Algunas veces la visión ecologista me hace cuestionar si vale la pena el progreso que existe en las complejas relaciones culturales que las ciudades permiten generar. Pienso que no, que la vida es sagrada. Opongo al terreno que dio posibilidad a mi conciencia su valor como generador de muerte en vez de vida. De pronto en la calle ya no soy yo la que camina, es una neurosis con cuerpo de mujer, y entonces creo que la neurosis nace de la incapacidad de ver poesía incluso en una danza que parece mortal. Miro desde el transporte público la velocidad de los árboles alejándose, acercándose, comunidades emergentes de transeúntes habitando las estaciones, funcionando bajo la lógica de la constante impermanencia de los encuentros adentro de las ciudades. Si fuéramos un solo organismo vivo, como un monstruo que emerge de la tierra, un hijo maldito que desobedece algunas reglas y crece y le salen calles, y edificios, y otra colonia, y de repente un metro, de repente un doble de sí mismo subterráneo, que tuviera muchos miles de ojos para mirarse, me pregunto qué pensaría ese organismo de todo lo que es capaz de ver de sí. Si todos fuéramos sólo un par de sus millones de ojos.

En este enjambre de posibilidades y elecciones la miseria es tan prolija como la fortuna. Probablemente prevalece. Quizá son más los que padecen que los que disfrutan, pero quién sabe. Incluso las muertes, las existencias aparentemente trágicas son suceptibles de albergar poder humano, amor humano, placer humano. Ni Braudel, ni Marx, ni Echeverría, ni nadie sabe a dónde van a parar las ciudades. Calvino imaginó muchas. Hay tantas como conciencias que las perciben, pues la ciudad, como constructo infinito sólo puede tener tantos significados como voces que enuncien su condición.

Si se acaba el petróleo, si Slim compra el derecho a inventarse la propia vida. Si el aire se vuelve tóxico, si nos matamos con la comida. Si poco a poco cobramos la conciencia de la injusticia dentro de nuestras complejas relaciones comerciales. No se sabe a dónde iremos a parar. Ni siquiera si a este ritmo seremos capaces de detenernos. Hemos bailado muchos ritmos de trabajos, organizaciones, luchas, liberaciones, descubrimientos, y quizá estamos más enamorados de la danza de ser, que de la música que nos da sentido. Quizá acabemos bailando una danza de la muerte. O hace mucho que hemos empezado a bailarla.

Huertos

¿Cómo piensan hacer frente a la lista interminable de problemáticas construyendo huertos adentro de las ciudades? Me preguntó Alicia desde el público.
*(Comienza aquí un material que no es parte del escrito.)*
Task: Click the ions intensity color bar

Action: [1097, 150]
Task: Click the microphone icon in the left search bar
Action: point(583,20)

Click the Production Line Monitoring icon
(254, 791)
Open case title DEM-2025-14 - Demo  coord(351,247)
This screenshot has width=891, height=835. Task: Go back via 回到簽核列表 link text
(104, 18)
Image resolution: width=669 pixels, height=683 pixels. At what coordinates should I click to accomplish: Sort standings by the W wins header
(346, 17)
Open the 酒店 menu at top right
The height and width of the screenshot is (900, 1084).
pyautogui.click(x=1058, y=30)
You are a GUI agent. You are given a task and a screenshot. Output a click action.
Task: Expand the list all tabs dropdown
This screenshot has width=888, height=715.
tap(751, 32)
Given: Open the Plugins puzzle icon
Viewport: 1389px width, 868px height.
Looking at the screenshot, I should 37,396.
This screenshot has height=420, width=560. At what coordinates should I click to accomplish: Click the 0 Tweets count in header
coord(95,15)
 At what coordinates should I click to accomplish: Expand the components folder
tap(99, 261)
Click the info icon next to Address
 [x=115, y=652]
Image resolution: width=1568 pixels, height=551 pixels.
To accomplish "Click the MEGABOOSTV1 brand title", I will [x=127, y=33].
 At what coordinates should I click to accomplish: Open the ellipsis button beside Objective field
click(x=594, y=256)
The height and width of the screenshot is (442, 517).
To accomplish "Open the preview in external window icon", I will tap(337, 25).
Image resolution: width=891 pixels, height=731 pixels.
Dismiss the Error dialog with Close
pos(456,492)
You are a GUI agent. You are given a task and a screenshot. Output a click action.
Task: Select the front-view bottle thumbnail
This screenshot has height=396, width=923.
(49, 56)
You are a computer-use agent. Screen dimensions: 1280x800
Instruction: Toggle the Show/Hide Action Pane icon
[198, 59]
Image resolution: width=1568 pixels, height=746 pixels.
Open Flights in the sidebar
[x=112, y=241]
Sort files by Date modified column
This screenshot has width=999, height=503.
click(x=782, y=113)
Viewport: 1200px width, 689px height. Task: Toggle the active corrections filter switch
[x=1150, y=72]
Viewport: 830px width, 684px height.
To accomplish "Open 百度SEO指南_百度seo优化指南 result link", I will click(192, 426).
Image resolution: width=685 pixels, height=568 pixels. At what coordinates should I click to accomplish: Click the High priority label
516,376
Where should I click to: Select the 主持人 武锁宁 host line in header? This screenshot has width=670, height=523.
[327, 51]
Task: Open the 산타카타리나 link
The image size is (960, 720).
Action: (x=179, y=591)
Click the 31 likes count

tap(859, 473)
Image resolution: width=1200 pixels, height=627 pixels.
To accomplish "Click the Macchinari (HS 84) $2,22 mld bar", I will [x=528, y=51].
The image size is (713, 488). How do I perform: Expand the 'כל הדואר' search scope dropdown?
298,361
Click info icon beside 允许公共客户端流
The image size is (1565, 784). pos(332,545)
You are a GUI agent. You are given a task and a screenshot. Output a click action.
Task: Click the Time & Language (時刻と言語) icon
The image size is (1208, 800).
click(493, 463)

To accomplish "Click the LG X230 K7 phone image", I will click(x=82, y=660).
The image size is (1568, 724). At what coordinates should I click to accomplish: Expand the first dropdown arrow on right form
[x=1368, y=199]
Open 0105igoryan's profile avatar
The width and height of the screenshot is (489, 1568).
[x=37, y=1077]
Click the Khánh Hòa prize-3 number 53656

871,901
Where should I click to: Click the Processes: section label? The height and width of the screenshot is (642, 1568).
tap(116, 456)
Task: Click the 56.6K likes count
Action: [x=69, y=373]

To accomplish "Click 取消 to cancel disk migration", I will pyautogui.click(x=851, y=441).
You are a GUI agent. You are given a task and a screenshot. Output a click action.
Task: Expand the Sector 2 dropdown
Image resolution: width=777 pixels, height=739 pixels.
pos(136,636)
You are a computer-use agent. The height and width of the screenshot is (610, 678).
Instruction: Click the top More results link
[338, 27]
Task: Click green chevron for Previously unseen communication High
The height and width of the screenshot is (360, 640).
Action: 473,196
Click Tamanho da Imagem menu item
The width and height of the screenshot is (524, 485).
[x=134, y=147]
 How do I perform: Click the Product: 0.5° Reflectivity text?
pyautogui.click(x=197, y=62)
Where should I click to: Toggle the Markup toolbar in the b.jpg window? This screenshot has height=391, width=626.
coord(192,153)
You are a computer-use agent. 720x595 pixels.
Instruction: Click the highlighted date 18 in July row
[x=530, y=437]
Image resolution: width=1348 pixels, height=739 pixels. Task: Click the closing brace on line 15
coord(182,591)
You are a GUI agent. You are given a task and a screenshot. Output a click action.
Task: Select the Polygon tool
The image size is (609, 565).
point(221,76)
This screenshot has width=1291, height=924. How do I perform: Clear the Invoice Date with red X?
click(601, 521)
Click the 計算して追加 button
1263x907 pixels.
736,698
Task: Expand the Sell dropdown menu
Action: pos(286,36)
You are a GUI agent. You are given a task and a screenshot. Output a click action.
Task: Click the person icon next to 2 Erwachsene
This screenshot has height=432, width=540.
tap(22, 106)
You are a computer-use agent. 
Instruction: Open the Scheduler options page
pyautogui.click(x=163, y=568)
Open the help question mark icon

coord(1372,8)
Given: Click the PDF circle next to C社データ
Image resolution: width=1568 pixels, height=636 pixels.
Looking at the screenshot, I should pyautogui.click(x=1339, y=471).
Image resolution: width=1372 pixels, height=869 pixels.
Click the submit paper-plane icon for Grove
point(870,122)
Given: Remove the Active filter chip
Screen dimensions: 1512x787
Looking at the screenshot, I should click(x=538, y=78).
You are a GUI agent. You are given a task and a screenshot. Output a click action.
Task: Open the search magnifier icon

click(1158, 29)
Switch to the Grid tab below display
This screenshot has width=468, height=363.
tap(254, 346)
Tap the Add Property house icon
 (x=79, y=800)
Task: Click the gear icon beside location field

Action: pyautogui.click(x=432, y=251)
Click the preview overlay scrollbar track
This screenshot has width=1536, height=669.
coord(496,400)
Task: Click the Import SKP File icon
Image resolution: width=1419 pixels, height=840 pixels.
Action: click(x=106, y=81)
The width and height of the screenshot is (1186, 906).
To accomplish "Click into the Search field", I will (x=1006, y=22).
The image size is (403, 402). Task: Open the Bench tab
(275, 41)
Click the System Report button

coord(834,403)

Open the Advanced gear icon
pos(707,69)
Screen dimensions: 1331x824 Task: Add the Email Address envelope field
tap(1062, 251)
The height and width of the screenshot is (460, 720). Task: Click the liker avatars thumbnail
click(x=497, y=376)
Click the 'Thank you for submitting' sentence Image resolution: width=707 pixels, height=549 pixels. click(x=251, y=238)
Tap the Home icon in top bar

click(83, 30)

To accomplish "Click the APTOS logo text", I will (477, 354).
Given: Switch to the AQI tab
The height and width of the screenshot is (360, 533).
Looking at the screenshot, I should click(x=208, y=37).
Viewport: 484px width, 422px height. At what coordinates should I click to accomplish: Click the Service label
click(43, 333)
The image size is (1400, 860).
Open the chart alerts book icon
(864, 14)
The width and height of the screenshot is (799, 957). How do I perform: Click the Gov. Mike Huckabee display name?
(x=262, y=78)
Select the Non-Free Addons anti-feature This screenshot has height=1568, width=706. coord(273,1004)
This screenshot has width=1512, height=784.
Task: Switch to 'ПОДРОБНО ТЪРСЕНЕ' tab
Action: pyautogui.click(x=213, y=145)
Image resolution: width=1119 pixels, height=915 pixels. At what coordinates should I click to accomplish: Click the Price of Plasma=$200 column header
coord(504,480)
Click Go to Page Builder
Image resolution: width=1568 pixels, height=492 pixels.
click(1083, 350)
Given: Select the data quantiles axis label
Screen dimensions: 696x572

Yo no lo sé. La agricultura urbana es un principio contradictorio de por sí. Nadie lo sabe, no todos se dan cuenta, pero sembrar en medio del asfalto es como bailar a un ritmo subversivo, una danza que niega completamente la naturaleza de su escenario. En las ciudades nos alimentamos de velocidad. Tampoco nos damos cuenta, tal vez por la teoría de la relatividad. Desde adentro del tren es difícil saber si vamos rápido, sobre todo si el campo está tan lejos. ¿Cuál puede ser nuestra referencia si no podemos ver los estragos de nuestros ritmos de vida? Y si esos mismos ritmos de vida nos van nublando la vista para ver tantas cosas.

Esta semana también leí una novela. Un escrito de ritmos veloces y paulatinos, como cuando te asomas a un vagón del metro en marcha. Fantasmas que no se saben fantasmas que se encuentran en los mismos espacios, unidos por el tiempo que se desdobla o por las voces que los reviven pronunciando sus historias. Esa peculiar mirada sobre las posibles muertes me hizo encontrar la vida en mis filtros para ver la ciudad, otra vez. Es usual perderla de vista y que quiera huir al campo,  aunque esta semana pude hacerlo por algunas horas. Se me apagó el cerebro escuchando música moderna monótona de academia y viendo los árboles pasar mientras iba y volvía en el autboús. Cuando el cerebro se apaga se encienden otras cosas. Así que volví a la ciudad con la neurosis en la mochila. Como una piel que uno puede quitarse cuando ya le dio a uno mucho calor. Ahora, desde la cama, con la memoria de las conversaciones amorosas en San Ángel y el vaivén de mi cuerpo pendiendo de la línea de un autobús, y las conversaciones que los otros ojos de la ciudad me permitieron co-pronunciar acerca de la broma secreta de los huertos, siento que amo  esta ciudad desde hace mucho, sólo que no me había dando tanta cuenta.

DSCF4535Encontrar valor estético en los constructos fúnebres debe ser algo propio de los humanos de este tiempo. Pero, ¿no es de la carne pútrida de los cadáveres que la tierra misma se alimenta? Tal vez este sistema ya está muerto hace mucho, y los expertos digan que crisis civilizatorias ha habido muchas, y que el capital avanza y permanece y funciona… y yo siga poniendo cara de duda ante sus discursos lógicos eruditos. Pero no había pensado en las vidas que ha creado la muerte. Es posible que adentro de las calles más sucias y las colonias más muertas como Santa Fe estén creciendo nuevas semillas, de nuevos problemas, humanos, danzantes, poéticos.

En vez de ser un zombie que convalece de la vida, ser una hoja de un árbol que pende del tubo de un autobús en marcha.

Estas cosas dice la ciudad, esta mañana.